Adopting e-mobility and e-vehicles is crucial for addressing emission concerns, promoting sustainable technology, and reducing reliance on fossil fuels. Additionally, it aims to reverse the effects of climate change, foster domestic manufacturing capabilities, and encourage self-sufficiency. The e-vehicle industry in India is currently undergoing a rapid and dynamic transition.
The PM Electric Drive Revolution in Innovative Vehicle Enhancement (PM E-DRIVE) is a groundbreaking initiative by the Government of India, set to transform the country’s transportation landscape. The PM E-Drive Scheme replaces the earlier FAME (Faster Adoption and Manufacturing of Hybrid and Electric Vehicles) Scheme, which began in April 2015. Fame Policy, which lasted nine years in two phases, supported 1,321,800 electric vehicles with subsidies totalling INR 115 billion before ending on March 31, 2024.
With a substantial budget of Rs. 10,900 crores, this scheme runs from October 1, 2024, until March 31, 2026, fostering a robust EV ecosystem while aligning with the nation’s goal of achieving net-zero carbon emissions by 2070.

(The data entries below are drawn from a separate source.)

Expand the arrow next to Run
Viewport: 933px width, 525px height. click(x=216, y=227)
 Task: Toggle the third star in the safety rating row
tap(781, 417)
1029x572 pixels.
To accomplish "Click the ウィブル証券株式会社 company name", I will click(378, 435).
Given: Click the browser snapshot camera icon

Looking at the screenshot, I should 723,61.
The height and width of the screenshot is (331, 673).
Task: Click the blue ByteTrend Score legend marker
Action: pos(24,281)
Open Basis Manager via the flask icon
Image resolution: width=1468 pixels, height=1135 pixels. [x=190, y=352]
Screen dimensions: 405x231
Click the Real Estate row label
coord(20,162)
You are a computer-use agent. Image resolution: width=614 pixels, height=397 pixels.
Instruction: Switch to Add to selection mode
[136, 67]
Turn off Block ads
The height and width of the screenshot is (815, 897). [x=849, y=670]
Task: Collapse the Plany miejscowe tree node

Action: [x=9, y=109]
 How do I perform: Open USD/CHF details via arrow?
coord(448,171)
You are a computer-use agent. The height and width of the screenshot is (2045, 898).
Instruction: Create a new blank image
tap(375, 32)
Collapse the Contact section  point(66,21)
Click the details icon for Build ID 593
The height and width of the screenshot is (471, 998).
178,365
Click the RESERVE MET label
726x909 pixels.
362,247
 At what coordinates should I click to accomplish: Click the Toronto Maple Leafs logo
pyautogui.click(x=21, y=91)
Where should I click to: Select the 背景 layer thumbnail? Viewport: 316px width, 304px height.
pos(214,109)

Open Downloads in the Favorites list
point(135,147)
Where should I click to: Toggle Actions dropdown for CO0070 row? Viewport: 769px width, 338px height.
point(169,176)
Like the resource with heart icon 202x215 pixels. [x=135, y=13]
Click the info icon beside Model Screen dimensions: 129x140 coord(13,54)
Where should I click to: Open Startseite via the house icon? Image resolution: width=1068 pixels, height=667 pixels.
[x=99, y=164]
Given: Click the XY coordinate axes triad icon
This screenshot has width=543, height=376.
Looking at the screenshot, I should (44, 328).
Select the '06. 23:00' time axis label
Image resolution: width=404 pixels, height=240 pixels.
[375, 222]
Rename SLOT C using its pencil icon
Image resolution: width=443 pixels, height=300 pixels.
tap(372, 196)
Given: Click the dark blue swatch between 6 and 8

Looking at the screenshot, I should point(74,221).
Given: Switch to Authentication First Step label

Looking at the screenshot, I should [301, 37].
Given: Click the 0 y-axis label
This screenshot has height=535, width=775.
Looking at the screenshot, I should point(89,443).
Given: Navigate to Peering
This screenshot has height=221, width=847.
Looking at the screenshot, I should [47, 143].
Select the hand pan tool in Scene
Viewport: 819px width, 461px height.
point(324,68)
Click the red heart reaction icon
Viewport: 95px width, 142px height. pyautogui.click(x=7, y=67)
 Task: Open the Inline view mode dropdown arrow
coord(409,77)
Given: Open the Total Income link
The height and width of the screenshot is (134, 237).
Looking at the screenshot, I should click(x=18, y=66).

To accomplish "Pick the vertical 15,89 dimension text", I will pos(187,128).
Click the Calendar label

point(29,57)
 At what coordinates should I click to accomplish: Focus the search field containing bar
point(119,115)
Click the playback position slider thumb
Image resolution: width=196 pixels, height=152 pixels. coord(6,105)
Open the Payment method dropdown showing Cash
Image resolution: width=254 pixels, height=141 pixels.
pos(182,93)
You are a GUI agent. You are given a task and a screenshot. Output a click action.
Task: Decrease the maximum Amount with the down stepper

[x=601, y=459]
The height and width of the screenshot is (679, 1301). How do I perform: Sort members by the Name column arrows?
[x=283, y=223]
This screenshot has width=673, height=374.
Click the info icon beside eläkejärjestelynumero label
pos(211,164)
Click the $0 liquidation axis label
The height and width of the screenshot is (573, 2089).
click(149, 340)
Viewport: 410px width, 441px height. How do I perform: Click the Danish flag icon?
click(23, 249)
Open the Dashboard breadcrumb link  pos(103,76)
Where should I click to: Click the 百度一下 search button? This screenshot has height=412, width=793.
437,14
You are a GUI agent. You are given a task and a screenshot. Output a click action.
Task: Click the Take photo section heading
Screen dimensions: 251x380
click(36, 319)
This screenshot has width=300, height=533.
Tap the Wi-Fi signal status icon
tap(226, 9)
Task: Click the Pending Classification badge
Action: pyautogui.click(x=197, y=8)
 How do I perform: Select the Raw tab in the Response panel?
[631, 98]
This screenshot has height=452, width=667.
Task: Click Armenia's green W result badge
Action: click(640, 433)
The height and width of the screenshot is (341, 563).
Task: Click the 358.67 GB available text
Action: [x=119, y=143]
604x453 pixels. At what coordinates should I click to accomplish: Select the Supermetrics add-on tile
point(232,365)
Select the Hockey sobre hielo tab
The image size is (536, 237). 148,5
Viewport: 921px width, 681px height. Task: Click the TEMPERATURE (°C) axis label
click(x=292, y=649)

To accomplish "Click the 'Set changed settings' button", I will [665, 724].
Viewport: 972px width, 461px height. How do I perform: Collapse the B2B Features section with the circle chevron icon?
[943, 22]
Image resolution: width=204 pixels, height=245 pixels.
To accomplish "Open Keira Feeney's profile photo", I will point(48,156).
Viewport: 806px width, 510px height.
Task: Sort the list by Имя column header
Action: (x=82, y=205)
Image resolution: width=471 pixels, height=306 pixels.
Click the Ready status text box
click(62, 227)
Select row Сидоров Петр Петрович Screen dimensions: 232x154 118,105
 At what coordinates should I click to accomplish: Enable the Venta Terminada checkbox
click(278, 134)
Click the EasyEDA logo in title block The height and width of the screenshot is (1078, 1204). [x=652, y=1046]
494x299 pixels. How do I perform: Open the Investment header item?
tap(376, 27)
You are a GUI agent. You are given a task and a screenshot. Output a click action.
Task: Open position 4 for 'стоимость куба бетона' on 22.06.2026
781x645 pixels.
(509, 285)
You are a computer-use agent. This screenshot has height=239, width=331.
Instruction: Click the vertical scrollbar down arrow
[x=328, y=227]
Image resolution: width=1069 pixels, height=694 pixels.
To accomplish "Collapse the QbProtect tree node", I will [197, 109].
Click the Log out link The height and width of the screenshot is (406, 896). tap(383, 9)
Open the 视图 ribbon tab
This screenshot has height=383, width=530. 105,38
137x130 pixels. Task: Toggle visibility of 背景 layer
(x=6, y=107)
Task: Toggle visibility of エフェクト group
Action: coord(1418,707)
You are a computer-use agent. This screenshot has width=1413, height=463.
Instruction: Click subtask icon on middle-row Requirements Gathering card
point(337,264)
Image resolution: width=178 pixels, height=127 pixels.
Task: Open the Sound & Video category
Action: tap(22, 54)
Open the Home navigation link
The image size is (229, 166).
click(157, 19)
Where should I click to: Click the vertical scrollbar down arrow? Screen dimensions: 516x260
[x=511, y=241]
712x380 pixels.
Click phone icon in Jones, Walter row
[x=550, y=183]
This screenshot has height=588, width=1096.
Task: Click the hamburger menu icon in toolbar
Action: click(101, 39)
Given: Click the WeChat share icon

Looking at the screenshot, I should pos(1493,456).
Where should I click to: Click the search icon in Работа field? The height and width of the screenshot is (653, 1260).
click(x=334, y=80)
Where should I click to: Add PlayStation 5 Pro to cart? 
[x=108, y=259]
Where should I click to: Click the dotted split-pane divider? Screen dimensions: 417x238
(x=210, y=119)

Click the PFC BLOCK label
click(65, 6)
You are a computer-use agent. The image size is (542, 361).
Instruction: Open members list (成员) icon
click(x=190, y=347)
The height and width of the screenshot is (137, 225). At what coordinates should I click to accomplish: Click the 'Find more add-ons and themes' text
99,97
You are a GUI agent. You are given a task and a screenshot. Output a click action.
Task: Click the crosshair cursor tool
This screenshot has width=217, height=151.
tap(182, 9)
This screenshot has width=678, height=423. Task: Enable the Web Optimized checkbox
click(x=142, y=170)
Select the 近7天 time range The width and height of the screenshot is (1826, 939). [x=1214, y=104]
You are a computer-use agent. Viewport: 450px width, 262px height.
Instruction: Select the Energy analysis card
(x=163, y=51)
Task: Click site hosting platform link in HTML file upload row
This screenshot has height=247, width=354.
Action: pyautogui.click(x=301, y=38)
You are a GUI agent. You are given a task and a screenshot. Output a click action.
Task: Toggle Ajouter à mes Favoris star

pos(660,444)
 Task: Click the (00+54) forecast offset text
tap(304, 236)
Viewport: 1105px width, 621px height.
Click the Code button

The PM E-DRIVE scheme aims to shift the country from fossil fuel-driven vehicles to electric vehicles, reducing pollution. It includes financial incentives, improved charging infrastructure, and support for the electric vehicle manufacturing sector. It will contribute to environmental sustainability, support India’s Aatmanirbhar Bharat vision, and lead the nation toward cleaner, greener transportation.
Source: FADA Research
The PM E-DRIVE scheme is to be implemented through the following key components:
- Electric Two-Wheelers (e-2Ws):
The scheme promotes approximately 2.48 million e-2Ws. Incentives will be provided for models equipped with advanced batteries for both commercial and private use. - Electric Three-Wheelers (e-3Ws):
Around 320,000 e-3Ws, including e-rickshaws and L5 vehicles, will be supported. These incentives will apply to commercially used e-3Ws with advanced battery technology. - Electric Ambulances:
Rs. 500 crore is earmarked for the promotion of electric ambulances, improving patient transport. Eligibility criteria will be developed in collaboration with the Ministry of Health and Family Welfare. - Electric Trucks:
Rs. 500 crore is set aside to incentivize electric trucks, with vehicles required to have scrapping certificates from approved centres. - Electric Buses:
The initiative allocates Rs. 4,391 crores to introduce 14,028 electric buses in major cities, prioritizing cities that scrap older buses. - Charging Infrastructure Development:
The scheme aims to set up 22,100 fast chargers for e-4Ws, 1,800 for e-buses, and 48,400 for e-2Ws and e-3Ws, with an outlay of Rs. 2,000 Crores boosting user confidence across India, ensuring comprehensive charging infrastructure. - Testing agencies upgradation: The initiative will upgrade and modernize testing agencies under the Ministry of Heavy Industries (MHI). By equipping these agencies with new and emerging technologies, we will actively promote green mobility. The upgradation of testing agencies with an outlay of Rs.780 crores under the aegis of MHI has been approved.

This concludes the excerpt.